_El ejercicio_:
Retoma el texto sobre el endurecimiento de los controles de entrada a Estados Unidos tras el 11 de septiembre y continúalo a partir de su última frase.

_Texto de origen_:
◇ ◇ ◇ ◇

Tal vez en toda la geografía del planeta no existe un país de
inmigrantes como los Estados Unidos de América, formado
históricamente por un auténtico aluvión humano procedente de otras
naciones y conformado en el marco de la cultura anglosajona. Las
fronteras norteamericanas han venido manteniendo una tradición de
permeabilidad entroncada con la forma de vida del gran país.
El negocio, los estudios, el turismo, los intercambios de todo
tipo, han impulsado el que un viaje a USA se convirtiera casi en
una obligación para muchos ciudadanos occidentales. Pero también en
este aspecto va a existir un antes y un después del 11 de
septiembre. La Administración norteamericana se dispone a poner en
marcha un plan que establecerá durísimas trabas, tanto a la
inmigración como al turismo en general.
La hipotética protección ante un enemigo desconocido, forzada
por la desconfianza casi de carácter psicótico que el ciudadano
americano siente hoy ante el mundo, va a determinar el que se tomen
medidas hasta cierto punto extremadas. En breve, cifras como las
correspondientes a las entradas registradas en el país durante el
pasado año "540 millones de personas" resultarán inimaginables. Y
contribuirán a ello, tanto la adscripción a un extranjero de un
código de barras que permitirá seguir sus movimientos desde un
ordenador central, como controles de tipo biométrico severamente
analizados. Solicitar un visado supondrá que se lleve a cabo una
verdadera radiografía biográfica del solicitante, que incluirá
datos tan peregrinos como sus posibles «afiliaciones sospechosas» y
sus «intenciones» al emprender el viaje.

◇ ◇ ◇ ◇

_Relación de datos_:
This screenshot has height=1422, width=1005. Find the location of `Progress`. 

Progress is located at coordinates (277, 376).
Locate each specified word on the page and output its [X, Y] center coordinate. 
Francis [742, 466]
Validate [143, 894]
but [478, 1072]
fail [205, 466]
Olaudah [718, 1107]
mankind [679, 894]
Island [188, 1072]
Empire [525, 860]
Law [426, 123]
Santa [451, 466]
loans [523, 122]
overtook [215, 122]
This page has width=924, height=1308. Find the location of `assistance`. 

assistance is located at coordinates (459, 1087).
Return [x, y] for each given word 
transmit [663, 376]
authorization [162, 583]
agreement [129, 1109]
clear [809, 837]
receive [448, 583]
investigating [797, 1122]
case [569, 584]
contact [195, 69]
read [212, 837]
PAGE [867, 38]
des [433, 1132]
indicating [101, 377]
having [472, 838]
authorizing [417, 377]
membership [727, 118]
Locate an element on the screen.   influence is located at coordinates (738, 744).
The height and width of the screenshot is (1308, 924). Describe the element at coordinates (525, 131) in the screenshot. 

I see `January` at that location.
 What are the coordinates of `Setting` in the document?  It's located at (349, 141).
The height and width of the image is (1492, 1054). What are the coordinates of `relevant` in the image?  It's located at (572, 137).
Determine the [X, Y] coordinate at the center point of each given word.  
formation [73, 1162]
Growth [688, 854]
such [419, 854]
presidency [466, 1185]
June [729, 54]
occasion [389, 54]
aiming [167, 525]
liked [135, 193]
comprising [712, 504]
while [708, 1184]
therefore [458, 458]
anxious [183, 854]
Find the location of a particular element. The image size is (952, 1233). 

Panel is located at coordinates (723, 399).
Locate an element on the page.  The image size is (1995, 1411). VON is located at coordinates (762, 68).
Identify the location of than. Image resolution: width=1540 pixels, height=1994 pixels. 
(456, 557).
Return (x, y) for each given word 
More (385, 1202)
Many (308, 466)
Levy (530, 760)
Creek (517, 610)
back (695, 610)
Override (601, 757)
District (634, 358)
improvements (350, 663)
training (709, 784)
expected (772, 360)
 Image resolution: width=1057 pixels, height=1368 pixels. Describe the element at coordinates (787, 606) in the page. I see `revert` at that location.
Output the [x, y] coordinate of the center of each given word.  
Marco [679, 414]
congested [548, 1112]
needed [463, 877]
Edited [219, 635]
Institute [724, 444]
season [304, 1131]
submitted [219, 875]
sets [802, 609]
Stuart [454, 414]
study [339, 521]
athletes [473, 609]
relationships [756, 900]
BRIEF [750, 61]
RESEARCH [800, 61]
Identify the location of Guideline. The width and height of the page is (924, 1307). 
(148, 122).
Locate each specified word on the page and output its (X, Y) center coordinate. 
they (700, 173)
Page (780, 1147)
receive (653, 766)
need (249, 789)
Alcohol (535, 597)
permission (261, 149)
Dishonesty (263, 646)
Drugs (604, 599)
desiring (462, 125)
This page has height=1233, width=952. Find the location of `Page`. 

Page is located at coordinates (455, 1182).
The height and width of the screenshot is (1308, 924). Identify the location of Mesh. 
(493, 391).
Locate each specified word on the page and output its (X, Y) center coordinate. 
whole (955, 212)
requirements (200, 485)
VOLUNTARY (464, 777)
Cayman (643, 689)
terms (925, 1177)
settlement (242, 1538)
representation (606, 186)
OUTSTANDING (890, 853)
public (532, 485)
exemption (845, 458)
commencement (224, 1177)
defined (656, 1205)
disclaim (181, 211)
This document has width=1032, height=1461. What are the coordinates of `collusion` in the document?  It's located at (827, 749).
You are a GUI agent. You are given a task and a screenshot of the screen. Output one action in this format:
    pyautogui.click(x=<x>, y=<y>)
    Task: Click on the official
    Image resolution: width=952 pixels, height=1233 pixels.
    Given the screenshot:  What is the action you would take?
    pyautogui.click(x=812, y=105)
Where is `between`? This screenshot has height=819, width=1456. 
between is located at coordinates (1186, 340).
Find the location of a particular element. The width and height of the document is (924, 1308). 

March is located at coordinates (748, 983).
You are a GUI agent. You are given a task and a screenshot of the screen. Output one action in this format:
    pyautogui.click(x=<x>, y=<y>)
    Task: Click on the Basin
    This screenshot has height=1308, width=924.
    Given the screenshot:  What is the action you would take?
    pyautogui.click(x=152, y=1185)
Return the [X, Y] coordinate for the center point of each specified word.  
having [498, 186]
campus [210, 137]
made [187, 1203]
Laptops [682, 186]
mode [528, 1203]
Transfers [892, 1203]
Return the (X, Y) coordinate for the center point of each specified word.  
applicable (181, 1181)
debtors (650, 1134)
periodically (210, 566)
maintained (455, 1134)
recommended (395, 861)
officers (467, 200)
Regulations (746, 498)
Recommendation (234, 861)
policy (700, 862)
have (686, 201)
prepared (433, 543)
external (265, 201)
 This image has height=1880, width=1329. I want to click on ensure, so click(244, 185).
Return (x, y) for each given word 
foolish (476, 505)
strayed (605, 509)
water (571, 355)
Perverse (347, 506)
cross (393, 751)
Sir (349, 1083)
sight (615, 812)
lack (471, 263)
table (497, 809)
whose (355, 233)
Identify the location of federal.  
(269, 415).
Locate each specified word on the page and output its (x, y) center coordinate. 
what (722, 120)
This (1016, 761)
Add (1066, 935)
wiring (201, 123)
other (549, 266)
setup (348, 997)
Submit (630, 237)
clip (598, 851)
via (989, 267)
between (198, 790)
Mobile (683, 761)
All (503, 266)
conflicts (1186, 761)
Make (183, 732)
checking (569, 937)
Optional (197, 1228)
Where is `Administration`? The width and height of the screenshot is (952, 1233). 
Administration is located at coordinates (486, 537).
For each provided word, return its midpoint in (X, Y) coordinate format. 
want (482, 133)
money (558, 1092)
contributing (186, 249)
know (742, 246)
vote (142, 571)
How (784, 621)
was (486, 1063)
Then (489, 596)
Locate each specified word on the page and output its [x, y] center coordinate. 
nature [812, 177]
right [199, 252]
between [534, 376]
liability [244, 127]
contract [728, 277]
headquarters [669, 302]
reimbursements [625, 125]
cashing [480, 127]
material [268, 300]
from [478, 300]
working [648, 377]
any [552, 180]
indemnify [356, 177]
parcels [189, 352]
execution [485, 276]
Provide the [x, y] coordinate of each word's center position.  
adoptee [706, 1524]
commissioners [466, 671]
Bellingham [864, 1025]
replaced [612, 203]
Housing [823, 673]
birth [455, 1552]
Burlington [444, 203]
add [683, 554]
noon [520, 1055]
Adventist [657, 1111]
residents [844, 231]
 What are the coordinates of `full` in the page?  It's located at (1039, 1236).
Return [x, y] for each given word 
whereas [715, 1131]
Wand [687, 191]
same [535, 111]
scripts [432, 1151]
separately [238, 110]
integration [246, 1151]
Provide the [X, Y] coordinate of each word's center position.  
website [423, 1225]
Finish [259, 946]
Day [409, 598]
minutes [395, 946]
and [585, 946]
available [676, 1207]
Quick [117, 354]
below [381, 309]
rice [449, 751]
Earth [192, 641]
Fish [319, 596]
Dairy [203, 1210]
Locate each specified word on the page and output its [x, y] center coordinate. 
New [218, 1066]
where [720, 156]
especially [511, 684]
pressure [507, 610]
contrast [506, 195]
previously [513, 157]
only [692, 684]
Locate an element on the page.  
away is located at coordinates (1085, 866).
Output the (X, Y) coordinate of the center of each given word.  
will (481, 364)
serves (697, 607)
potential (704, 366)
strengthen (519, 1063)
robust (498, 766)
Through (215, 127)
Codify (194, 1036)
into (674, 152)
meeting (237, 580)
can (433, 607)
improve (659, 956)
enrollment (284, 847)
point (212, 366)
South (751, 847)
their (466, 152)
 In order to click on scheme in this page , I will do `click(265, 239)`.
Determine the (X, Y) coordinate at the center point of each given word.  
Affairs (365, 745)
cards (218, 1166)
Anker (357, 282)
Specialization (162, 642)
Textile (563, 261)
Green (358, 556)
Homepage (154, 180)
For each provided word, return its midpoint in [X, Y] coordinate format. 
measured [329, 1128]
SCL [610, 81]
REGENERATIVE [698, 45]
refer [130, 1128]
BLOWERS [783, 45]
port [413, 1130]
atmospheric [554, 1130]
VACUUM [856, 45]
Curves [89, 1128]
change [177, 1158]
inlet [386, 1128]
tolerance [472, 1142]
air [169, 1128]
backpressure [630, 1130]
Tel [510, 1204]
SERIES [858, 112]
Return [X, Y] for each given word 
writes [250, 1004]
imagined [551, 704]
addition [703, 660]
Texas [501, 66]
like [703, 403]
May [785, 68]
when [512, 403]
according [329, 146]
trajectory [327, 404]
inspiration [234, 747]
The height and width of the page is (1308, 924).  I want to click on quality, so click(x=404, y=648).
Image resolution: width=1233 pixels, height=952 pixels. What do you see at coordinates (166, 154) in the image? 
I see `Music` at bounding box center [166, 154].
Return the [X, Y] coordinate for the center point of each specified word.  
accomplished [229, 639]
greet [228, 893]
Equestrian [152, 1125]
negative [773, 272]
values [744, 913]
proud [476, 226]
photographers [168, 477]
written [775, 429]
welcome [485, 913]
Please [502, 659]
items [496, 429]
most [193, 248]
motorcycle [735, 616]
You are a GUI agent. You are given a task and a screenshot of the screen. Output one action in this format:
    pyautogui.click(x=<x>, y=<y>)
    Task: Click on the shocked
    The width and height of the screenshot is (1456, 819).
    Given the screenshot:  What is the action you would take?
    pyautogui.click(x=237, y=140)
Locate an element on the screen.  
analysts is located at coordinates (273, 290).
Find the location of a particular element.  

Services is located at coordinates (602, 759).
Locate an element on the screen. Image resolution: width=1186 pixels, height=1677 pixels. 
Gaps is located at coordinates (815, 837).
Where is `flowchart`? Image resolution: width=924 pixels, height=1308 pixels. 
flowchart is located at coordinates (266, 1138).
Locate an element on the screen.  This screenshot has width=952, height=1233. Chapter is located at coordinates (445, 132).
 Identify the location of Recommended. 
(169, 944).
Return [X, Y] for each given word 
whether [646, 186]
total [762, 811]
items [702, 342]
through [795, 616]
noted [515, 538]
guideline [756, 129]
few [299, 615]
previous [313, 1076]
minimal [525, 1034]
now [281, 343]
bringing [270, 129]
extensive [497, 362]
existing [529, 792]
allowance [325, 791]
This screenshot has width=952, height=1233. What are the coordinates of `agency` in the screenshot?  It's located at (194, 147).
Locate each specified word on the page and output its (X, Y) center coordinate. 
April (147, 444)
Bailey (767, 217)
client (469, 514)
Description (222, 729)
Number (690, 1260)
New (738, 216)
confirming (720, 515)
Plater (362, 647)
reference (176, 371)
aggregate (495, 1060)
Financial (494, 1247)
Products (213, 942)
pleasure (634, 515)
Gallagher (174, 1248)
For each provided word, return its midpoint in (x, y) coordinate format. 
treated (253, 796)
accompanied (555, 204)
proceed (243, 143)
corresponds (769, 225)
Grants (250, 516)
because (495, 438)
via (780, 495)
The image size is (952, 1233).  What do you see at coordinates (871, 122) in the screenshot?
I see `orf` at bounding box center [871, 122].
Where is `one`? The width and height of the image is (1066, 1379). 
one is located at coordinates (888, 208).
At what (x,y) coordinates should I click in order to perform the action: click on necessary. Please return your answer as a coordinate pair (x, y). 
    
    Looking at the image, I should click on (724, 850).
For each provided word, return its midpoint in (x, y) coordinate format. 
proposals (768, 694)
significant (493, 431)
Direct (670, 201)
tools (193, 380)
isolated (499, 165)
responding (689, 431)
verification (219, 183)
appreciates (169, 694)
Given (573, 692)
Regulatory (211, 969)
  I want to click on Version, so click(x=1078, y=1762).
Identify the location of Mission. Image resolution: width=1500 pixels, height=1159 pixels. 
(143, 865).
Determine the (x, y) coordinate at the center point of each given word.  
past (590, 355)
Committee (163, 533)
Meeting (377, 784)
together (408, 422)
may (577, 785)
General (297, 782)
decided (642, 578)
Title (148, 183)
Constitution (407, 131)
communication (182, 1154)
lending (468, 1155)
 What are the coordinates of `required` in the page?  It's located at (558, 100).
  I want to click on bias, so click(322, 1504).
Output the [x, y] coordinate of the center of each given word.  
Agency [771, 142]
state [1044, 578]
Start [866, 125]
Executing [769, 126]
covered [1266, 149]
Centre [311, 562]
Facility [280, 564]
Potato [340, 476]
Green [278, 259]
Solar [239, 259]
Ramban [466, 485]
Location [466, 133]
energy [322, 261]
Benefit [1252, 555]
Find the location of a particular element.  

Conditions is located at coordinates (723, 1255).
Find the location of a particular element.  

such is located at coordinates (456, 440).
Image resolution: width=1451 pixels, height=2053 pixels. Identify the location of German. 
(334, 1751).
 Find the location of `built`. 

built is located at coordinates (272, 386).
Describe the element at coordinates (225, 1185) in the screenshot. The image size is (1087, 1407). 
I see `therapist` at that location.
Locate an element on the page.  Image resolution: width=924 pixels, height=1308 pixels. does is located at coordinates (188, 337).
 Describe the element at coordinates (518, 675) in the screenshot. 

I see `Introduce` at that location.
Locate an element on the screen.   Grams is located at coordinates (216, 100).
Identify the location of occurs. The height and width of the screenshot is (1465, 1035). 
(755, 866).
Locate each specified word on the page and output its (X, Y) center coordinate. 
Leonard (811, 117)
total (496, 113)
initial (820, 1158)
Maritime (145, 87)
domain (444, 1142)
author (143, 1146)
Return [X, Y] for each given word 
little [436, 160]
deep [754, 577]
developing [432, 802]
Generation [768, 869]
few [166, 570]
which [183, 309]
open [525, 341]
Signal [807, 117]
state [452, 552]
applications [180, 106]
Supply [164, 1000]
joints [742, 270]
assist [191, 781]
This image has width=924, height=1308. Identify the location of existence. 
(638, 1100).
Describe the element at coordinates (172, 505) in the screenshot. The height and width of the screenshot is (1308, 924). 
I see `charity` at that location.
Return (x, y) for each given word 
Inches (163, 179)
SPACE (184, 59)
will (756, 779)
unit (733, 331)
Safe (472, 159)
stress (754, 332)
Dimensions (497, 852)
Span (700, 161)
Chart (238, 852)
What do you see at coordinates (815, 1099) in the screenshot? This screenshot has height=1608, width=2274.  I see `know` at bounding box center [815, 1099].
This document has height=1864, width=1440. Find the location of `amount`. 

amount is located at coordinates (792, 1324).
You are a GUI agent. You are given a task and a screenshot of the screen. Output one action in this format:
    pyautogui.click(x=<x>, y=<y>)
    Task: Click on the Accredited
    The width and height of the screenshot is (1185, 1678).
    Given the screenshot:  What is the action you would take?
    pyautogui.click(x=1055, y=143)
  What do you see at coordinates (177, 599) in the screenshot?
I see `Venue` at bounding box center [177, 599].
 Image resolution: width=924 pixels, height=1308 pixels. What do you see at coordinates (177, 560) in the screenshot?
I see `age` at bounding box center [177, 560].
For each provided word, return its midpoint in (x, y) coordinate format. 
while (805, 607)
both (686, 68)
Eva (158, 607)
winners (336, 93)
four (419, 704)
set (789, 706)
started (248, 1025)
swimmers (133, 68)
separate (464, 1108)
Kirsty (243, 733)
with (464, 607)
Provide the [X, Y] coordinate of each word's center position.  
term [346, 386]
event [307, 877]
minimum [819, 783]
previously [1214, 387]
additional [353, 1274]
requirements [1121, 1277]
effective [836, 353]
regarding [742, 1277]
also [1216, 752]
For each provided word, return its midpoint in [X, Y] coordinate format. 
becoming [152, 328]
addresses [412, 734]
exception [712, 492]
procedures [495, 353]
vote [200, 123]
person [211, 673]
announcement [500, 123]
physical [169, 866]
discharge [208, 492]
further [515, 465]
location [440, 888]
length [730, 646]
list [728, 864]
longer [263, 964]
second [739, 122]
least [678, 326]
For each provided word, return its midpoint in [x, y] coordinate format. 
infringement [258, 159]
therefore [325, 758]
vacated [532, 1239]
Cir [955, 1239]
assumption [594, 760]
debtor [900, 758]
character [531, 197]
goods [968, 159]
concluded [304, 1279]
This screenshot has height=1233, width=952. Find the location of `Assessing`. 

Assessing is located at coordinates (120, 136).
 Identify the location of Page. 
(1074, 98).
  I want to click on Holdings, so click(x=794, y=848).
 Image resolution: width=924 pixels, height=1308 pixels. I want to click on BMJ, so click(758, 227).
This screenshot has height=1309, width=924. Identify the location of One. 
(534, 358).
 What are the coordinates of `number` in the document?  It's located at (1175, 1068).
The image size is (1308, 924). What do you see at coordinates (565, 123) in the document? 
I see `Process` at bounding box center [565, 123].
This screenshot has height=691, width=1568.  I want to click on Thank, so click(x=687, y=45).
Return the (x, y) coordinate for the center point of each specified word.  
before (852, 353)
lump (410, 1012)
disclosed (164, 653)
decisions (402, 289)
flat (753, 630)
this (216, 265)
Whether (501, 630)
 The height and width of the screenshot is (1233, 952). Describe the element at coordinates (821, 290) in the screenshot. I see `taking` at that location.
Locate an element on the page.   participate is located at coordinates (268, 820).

◇ ◇ ◇ ◇

_Respuesta correspondiente_:
Ciudadanos de países hasta favorecidos por su trato en este
sentido encontrarán en embajadas y consulados unas dificultades
insospechadas. Algo, en conjunto, que va a ser de difícil puesta en
práctica y, sobre todo, que corre el peligro de hacer de USA un
destino poco apetecible. Y ello por no referirnos a las
restricciones que en materia de libertades y política de
inmigración puede conllevar.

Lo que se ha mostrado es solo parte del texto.